On February 16th, we announced a restructuring plan focused on streamlining our operations, removing redundancies and improving operating margins. While our level of optimism regarding our future business prospects only continues to grow, these reductions were the right thing to do to optimize the business for long-term sustainable success. The plan involved a reduction in our workforce of approximately 17%.

We estimate the plan will result in one-time cash charges of approximately $1.5 million and non-cash charges of approximately $600 thousand for accelerated stock compensation expense. We expect that most of these charges will be incurred and the plan will be substantially complete in the first quarter.

The plan should result in approximately $7.4 million in annual cash savings and approximately $700 thousand in stock compensation expense. We are also looking at other, non-headcount related areas of the business where we can streamline operations and reduce costs. Offsetting some of these savings though is the impact of annual compensation adjustments for our employees and generally higher prices for third party products and services due to inflationary pressures.

Net loss per common share for the quarter was 62 cents versus 50 cents in Q4 last year. Non-GAAP net loss per common share, which excludes non-cash and non-recurring items, was 41 cents versus 30 cents in Q4 last year.

We ended the year with $52.5 million in cash and investments.

We used $3.8 million of cash and investments during the quarter compared to $10.9 million in Q4 last year.

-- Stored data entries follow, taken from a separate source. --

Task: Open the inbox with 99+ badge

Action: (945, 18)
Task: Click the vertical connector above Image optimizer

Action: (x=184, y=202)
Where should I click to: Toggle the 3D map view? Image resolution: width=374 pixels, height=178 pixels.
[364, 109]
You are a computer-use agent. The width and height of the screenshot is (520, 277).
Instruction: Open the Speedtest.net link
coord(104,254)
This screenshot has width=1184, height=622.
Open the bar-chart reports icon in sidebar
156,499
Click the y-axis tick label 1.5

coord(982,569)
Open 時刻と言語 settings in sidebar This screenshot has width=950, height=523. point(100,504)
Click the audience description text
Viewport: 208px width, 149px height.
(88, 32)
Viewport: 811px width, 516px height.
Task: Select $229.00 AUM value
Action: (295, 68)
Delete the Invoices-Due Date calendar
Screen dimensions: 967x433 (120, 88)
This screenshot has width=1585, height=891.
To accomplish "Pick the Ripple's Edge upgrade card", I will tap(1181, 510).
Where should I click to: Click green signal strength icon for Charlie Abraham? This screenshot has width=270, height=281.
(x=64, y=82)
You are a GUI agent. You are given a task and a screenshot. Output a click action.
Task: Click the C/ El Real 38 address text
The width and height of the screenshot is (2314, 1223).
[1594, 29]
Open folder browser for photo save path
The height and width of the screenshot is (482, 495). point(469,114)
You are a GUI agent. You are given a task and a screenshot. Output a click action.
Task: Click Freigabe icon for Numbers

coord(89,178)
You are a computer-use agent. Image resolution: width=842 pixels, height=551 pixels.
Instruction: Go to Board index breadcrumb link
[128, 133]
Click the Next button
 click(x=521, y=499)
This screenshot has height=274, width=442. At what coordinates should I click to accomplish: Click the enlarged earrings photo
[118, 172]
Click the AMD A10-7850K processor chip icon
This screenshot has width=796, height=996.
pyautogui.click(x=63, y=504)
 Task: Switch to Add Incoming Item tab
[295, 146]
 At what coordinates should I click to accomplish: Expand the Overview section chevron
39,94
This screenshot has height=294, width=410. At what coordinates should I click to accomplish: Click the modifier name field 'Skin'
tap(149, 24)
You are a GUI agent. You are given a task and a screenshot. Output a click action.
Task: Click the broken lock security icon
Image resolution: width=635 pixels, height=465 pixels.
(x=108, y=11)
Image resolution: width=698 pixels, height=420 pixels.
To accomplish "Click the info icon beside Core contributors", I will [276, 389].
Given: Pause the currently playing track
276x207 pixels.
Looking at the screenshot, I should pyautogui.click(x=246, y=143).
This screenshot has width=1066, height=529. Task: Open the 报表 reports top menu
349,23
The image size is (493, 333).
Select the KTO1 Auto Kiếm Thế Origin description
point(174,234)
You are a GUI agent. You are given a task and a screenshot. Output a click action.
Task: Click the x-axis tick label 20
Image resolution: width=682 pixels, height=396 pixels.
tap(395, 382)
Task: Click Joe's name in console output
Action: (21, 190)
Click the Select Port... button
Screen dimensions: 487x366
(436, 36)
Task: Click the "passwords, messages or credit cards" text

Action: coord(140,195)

During Q4, we opportunistically raised $4.7 million of net proceeds under our At-The-Market ("ATM") program to bolster the balance sheet. We sold 222 thousand shares at an average price of $22.42. The ATM program has $1.9 million available for future sales, although we have no plans to sell any additional stock under the ATM program in Q1 as we assess the opportunities ahead of us. Excluding the net proceeds from the ATM, cash usage would have been $8.5 million.

For further discussion of our financial results, and risks and prospects for our business, please see our Form 10-K that will be filed with the SEC.

I will now turn the call back over to Riley for final remarks.

**Final Remarks**

Thanks Charles.

2022 saw us set the foundation for the years ahead, and we are excited to continue to build upon that foundation in 2023 and beyond. We are seeing momentum across all areas of our business, and are hard at work continuing to increase that momentum as we create a market we are uniquely positioned to lead for years to come, a market that at scale has the opportunity to be as large if not larger than the other legs of the digital transformation stool. There are trillions of items produced each year, and our goal is to sell multiple Digimarc products into each of them, adding exponentially accretive value as we digitize the world's products.

Operator, we will now open up the call for questions.